The UK’s members of parliament are to vote on all the Lords amendments to the EU Withdrawal Bill next week. This asks the best minds the United Kingdom can assemble under one generous benefits package if they’d like to continue doing the job they’re paid for or be replaced by a giant rubber stamp? I was going to write “members to decide whether or not to firm up or just be a giant catalogue of dildos”, but that seemed crass.
“It’s a tough call,” one MP told LCD on the condition of anonymity, “thinking can be really hard. The option to carry on letting May and Davis and other titans do the thinking for me is pretty tempting.”
They also have to weigh in the risk of demanding parliamentary sovereignty over the minor matter of Brexit and risk the wrath of offshore tax exile media barons calling them traitors to democracy, a democracy said media barons feed off but arguably don’t help pay for.
“My brain actually hurts. I’m trying to please all of the people all of the time, and it’s really difficult,” J C of N Islington told us, “I’m actually very excited about a little party I’m throwing in a park a few days later. The whole country is slowly turning into a steaming pile of autocratic shit and I’m planning a party? Does that make me a commie? It’s better to sit this one out quietly in the corner and keep getting paid whether or not I do the vital job in a adversarial representative parliament that I’m paid for? A bit like a pampered domestic cat. An old one. One who likes the fire lit early in the afternoon. I let other people do the planning for me.”
Complicating the issue is the overwhelming anxiety of getting voted out at an election if they end up carrying a can hardly any of them think should be carried to begin with.
“Look. I had a friend who wanted to jump off a cliff. It was a very high cliff. I told them it was a bad idea. They said they were going to anyway, but could I give them a lift to the cliff as they didn’t have any bus fare.
So I drove them to the cliff. They’re still at the edge of it, last I looked, now I’ve got to decide whether or not I push them off, pull them back, or just hold hands and jump with them.
If I manage to land on top of them I might come away with only a broken hip.
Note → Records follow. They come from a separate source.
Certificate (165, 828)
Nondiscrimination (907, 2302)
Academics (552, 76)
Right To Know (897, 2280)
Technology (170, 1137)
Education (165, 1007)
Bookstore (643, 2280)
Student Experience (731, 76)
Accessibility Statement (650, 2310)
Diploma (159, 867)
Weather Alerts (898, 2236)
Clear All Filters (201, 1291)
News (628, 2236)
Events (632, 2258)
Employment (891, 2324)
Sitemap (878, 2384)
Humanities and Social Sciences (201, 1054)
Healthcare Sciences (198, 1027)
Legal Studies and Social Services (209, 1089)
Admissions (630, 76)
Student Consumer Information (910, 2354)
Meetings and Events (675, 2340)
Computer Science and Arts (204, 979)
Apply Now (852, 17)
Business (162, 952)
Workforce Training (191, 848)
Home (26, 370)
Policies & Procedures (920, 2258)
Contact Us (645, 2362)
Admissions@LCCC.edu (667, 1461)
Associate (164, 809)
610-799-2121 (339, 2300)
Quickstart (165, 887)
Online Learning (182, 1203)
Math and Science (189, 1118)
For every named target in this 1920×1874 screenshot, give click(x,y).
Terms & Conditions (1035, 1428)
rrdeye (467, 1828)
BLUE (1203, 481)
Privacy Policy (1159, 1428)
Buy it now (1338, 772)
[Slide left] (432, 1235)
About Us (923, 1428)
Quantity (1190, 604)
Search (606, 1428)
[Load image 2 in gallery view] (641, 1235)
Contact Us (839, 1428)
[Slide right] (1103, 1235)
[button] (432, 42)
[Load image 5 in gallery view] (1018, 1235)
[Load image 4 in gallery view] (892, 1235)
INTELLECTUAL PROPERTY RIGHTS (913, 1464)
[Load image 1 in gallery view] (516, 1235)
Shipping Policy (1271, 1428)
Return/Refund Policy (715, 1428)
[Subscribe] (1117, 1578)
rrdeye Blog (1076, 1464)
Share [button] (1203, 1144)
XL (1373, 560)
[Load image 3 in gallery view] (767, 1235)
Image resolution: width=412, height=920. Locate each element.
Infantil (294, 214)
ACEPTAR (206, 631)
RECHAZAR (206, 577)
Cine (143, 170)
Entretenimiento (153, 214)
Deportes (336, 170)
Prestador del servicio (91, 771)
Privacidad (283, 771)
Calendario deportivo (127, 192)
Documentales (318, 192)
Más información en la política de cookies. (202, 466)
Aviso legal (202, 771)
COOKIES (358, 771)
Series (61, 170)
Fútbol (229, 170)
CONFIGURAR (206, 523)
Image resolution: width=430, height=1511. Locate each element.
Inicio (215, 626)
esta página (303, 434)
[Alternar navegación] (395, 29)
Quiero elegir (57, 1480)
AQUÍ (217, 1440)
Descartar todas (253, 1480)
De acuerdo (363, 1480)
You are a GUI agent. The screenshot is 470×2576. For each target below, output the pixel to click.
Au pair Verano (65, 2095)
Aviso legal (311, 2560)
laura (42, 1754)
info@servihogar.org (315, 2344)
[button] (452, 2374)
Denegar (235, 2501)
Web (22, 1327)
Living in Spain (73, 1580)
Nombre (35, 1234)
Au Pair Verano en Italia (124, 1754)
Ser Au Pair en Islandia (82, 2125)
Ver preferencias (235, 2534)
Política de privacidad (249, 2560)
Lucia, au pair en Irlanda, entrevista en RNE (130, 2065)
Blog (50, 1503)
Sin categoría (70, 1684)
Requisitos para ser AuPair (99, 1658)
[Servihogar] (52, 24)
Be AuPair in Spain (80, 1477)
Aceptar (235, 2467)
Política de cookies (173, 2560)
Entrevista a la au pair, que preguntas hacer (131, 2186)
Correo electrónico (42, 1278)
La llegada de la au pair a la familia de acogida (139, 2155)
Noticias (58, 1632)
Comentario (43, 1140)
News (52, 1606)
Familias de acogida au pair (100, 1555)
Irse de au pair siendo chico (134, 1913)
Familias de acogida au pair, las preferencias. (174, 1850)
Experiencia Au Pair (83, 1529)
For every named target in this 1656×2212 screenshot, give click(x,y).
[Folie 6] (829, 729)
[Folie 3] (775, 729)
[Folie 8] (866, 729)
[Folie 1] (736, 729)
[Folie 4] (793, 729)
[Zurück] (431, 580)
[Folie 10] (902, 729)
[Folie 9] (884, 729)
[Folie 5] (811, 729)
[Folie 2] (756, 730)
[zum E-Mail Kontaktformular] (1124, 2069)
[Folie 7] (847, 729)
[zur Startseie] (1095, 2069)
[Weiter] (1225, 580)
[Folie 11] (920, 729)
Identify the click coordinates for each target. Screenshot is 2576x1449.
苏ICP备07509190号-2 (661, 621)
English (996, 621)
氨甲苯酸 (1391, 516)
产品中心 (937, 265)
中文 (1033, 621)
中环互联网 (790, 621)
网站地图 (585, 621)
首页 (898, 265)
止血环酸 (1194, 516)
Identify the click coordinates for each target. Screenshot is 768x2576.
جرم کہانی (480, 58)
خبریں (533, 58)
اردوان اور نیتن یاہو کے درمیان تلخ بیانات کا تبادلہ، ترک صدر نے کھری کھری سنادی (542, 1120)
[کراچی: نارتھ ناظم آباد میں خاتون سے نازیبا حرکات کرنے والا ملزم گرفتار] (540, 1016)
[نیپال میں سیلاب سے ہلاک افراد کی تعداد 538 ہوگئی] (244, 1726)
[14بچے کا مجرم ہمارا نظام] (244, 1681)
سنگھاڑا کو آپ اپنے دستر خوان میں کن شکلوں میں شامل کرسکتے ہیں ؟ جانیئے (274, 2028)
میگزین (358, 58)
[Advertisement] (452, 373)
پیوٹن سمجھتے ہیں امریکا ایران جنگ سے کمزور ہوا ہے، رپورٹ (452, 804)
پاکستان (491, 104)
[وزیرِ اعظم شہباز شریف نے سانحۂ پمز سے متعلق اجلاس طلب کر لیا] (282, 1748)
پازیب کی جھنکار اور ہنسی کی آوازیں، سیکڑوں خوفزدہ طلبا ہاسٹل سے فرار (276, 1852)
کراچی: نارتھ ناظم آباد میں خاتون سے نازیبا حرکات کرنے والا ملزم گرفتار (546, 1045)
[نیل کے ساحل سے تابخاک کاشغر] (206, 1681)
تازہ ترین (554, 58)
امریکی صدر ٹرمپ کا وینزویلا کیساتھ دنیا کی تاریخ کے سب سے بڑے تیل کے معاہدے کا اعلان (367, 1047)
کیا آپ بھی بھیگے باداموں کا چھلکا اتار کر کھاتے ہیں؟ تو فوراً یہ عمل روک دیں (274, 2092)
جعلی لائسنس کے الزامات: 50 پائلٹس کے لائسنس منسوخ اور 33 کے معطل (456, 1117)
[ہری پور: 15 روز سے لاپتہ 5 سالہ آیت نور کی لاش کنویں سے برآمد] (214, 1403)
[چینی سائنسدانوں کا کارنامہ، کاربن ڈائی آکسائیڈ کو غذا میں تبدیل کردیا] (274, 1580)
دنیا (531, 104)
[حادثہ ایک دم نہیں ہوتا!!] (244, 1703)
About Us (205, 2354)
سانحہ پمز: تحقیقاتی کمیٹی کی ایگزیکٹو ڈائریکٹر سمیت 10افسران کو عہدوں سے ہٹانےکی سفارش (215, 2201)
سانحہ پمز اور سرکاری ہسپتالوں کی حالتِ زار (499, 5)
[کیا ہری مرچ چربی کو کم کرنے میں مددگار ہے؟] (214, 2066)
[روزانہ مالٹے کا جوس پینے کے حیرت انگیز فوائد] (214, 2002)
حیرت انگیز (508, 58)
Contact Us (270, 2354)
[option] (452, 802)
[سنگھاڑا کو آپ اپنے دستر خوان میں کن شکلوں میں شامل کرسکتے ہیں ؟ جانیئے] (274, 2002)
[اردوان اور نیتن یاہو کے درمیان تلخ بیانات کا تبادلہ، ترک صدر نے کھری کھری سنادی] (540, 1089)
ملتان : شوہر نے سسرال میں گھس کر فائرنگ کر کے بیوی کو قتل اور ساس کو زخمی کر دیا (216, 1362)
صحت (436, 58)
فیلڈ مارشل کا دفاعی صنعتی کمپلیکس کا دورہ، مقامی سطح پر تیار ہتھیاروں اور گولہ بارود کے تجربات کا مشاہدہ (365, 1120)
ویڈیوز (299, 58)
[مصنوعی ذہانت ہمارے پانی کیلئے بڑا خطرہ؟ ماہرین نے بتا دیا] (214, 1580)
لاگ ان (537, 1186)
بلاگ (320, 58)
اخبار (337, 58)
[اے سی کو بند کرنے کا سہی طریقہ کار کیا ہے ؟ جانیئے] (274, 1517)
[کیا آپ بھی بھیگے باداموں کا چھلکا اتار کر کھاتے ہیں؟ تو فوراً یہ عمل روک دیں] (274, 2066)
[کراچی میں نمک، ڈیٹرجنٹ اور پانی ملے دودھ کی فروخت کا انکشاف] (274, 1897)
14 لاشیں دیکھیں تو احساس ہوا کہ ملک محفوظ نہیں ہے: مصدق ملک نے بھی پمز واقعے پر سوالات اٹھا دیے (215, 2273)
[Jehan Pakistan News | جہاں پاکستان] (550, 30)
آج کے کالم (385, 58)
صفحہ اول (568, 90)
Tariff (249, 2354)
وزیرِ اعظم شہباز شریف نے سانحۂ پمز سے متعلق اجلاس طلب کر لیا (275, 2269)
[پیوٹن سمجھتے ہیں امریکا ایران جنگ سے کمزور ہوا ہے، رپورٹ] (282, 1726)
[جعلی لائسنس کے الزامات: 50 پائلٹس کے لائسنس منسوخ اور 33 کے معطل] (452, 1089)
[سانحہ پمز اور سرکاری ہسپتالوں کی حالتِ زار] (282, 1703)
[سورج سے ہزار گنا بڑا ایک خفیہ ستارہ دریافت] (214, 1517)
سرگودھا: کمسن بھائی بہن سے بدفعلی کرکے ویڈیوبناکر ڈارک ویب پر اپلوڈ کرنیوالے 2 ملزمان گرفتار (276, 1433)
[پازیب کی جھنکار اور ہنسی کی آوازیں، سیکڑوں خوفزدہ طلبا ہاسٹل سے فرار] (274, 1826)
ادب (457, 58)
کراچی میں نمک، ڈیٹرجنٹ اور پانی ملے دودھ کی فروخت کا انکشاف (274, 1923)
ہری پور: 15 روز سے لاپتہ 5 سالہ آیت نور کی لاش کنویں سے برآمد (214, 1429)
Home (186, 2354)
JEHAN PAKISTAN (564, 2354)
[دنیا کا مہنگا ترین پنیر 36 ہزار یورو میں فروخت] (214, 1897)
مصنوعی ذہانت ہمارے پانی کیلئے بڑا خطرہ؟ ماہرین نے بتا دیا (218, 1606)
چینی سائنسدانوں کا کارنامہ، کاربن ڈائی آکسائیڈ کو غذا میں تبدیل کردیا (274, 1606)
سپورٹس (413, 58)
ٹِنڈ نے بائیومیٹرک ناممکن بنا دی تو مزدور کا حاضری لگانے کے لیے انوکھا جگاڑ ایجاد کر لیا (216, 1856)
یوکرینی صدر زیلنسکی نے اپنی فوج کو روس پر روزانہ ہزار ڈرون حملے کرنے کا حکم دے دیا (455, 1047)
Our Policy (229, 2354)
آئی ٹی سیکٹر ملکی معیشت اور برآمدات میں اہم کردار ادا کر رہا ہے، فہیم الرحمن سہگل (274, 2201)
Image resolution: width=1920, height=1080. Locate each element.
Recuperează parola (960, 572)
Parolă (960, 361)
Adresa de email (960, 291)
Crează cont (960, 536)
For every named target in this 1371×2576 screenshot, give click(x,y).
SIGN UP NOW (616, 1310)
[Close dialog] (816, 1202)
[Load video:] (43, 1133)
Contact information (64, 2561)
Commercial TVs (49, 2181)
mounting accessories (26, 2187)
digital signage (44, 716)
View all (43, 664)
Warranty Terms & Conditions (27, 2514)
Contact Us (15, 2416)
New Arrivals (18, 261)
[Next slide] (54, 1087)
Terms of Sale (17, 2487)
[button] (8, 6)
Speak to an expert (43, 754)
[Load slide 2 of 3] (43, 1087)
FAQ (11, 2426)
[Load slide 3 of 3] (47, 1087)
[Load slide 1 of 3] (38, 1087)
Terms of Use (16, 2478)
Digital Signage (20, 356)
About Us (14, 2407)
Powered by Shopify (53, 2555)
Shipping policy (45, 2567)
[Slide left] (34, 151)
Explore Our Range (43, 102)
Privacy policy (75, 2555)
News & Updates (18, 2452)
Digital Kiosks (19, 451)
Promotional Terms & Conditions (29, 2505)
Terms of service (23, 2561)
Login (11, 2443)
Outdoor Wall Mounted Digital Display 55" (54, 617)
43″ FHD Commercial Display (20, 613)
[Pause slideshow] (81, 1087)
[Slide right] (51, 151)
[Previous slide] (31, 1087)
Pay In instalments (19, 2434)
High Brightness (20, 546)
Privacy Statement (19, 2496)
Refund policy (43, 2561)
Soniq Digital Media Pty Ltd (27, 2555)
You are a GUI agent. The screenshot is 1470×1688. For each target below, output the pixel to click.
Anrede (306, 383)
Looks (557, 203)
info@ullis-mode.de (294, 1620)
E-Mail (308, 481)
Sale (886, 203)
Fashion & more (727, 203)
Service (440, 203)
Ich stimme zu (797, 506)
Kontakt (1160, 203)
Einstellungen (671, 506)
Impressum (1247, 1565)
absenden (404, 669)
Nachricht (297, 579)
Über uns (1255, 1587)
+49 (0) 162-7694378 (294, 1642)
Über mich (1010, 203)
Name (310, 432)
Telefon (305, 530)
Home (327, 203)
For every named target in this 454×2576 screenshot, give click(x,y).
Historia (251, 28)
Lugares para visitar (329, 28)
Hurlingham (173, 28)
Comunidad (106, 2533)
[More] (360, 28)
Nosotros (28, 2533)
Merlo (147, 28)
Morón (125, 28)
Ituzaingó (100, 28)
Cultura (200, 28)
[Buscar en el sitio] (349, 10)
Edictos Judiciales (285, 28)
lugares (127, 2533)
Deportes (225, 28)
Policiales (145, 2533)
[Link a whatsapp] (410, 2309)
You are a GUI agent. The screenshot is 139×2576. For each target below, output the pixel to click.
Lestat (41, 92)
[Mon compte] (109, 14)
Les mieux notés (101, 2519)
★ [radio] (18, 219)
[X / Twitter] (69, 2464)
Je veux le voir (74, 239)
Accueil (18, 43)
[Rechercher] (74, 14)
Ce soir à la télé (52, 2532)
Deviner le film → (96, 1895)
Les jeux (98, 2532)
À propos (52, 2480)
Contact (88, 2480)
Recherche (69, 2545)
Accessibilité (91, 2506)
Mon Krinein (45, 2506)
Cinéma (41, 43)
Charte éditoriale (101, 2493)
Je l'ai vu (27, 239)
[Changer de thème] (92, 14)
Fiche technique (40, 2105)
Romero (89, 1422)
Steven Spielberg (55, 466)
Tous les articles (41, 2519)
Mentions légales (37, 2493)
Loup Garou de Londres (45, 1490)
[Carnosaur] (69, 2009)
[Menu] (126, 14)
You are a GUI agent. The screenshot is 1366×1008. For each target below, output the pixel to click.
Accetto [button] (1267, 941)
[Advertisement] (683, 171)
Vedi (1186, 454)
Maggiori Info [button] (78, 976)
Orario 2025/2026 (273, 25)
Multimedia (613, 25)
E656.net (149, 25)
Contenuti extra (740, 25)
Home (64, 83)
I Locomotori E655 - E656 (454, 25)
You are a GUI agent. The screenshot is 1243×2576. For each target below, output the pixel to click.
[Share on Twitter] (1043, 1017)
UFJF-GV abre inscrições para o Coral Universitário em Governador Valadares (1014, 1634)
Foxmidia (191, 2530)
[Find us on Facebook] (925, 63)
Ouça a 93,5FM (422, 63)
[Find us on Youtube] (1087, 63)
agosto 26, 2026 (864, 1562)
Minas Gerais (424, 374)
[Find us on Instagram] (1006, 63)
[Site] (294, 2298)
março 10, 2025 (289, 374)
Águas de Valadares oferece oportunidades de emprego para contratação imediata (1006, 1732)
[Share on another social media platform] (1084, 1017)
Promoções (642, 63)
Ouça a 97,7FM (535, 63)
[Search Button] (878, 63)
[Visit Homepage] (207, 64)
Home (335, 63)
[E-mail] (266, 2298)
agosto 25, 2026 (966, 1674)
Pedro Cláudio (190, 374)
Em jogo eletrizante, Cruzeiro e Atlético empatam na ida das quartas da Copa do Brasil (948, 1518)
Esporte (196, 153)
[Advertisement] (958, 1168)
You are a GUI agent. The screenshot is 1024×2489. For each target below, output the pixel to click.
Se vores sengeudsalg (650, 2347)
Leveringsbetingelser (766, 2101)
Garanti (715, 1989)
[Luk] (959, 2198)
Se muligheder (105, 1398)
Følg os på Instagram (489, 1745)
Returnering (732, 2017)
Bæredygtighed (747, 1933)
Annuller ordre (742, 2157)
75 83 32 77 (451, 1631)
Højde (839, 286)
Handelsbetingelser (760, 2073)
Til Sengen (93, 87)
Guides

I’m sure they won’t survive the fall. It’s really difficult to decide what to do.”
Still, next week, they get to all decide together at least in a mad rush something that should be deliberated over for a very long time.
If they choose to become a rubber stamp it will make future choices much easier.
“I’m probably going to vote to become a big rubber stamp. That way, whatever happens afterwards won’t be my fault.
Now if you’ll excuse me, I’ve got to finish reading this little article on ‘The Glorious Revolution’. I’m not really sure what that was all about. It was so long ago now.”